Les faits sont aussi têtus que l'instant Karma est cruel.
Nous subissons une troisième vague de chaleur, quelques jours seulement après la tenue du G7 dans notre beau pays, pourtant plein de bonnes intentions climatiques et de COP 21 lancés naguère entre larmes et fanfare.
En réalité, il n'en est rien.
Les tourniquets, les coups de menton et les velléités de puissance "pour être craint" deviennent tout à coup du pipi de chat. Car lorsqu'il s'agit de dérouler la red carpet au demeuré de la maison blanche, on ne recule devant aucun sacrifice.
Surtout sur les questions climatiques.
Car pour ne pas froisser le Donald, il fallait retirer des discussions du G7 tout ce qui pouvait s'apparenter à des problématiques liées au climat. Pas une ligne, pas un mot.
Pourtant les choses sont simples : le gugusse aime l'odeur du pétrole (avec l'âge, il a dû perdre de celui des pussies qu'il adorait grabber dans les soirées).

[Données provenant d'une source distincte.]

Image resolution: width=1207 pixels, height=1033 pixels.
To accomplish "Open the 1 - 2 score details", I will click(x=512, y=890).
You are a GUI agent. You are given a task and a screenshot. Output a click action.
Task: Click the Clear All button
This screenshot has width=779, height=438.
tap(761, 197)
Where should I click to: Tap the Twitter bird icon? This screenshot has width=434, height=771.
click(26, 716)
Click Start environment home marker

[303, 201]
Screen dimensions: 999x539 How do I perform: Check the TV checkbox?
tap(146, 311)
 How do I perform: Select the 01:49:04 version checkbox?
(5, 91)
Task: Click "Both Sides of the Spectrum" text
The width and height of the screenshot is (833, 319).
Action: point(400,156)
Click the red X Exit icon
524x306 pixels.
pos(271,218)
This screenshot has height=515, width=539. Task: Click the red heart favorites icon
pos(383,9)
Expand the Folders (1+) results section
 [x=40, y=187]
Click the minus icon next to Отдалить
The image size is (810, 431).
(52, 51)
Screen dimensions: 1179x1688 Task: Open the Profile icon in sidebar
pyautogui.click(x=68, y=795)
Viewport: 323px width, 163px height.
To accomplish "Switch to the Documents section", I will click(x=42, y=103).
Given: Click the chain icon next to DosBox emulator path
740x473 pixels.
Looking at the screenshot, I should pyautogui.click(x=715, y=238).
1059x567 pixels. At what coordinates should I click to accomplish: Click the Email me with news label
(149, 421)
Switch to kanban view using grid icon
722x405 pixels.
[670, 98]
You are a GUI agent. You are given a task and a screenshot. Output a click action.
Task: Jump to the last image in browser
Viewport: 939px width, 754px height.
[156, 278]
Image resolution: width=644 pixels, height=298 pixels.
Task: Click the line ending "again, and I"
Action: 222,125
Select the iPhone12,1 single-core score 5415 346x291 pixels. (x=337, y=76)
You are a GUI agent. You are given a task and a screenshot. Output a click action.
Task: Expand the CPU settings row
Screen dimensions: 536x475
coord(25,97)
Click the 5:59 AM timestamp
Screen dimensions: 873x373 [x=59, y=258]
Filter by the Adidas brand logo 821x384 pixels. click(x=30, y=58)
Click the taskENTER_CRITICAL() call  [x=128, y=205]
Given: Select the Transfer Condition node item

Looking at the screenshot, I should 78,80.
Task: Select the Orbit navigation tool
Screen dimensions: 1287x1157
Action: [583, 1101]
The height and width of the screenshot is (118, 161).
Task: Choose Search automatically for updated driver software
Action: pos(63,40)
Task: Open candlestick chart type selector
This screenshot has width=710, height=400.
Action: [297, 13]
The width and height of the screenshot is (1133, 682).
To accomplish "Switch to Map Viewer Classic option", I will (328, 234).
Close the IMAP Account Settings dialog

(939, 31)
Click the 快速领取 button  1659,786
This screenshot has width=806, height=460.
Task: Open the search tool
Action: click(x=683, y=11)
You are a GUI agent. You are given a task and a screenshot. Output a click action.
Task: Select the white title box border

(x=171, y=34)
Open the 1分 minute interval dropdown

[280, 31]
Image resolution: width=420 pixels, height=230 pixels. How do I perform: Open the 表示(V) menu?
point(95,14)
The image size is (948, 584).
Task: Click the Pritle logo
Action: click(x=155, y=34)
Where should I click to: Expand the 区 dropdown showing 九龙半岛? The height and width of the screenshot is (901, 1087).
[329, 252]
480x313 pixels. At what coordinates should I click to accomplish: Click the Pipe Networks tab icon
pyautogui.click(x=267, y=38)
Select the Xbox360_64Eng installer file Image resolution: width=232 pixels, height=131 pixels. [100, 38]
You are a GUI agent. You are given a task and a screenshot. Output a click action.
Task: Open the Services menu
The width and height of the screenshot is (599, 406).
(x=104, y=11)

L'homme orange continue à mouliner du délit d'initié en veux-tu en voilà et ce devant le monde qui préfère regarder ailleurs. Il est seul à décider du cours du baril en appuyant le bouton ON/OFF de la guerre en Iran, permettant à sa famille et ses proches d'encaisser les marges d'achats-ventes. Non content de faire tourner l'épicerie familiale avec le fric des amerloques et leur matos militaire, il démantèle scrupuleusement (entre autres) tous les systèmes de surveillance sur les océans, pourtant essentiels pour la climatologie.
Et tout ça pour combien ? Moins de 400 millions de dollars, soit 3 ans de déplacements présidentiels juste pour aller jouer au golf dans son bunga-bunga palace de Floride.
Lorsqu'il sera parti, lâchement soulagés, nous danserons joyeusement sur les cendres du monde.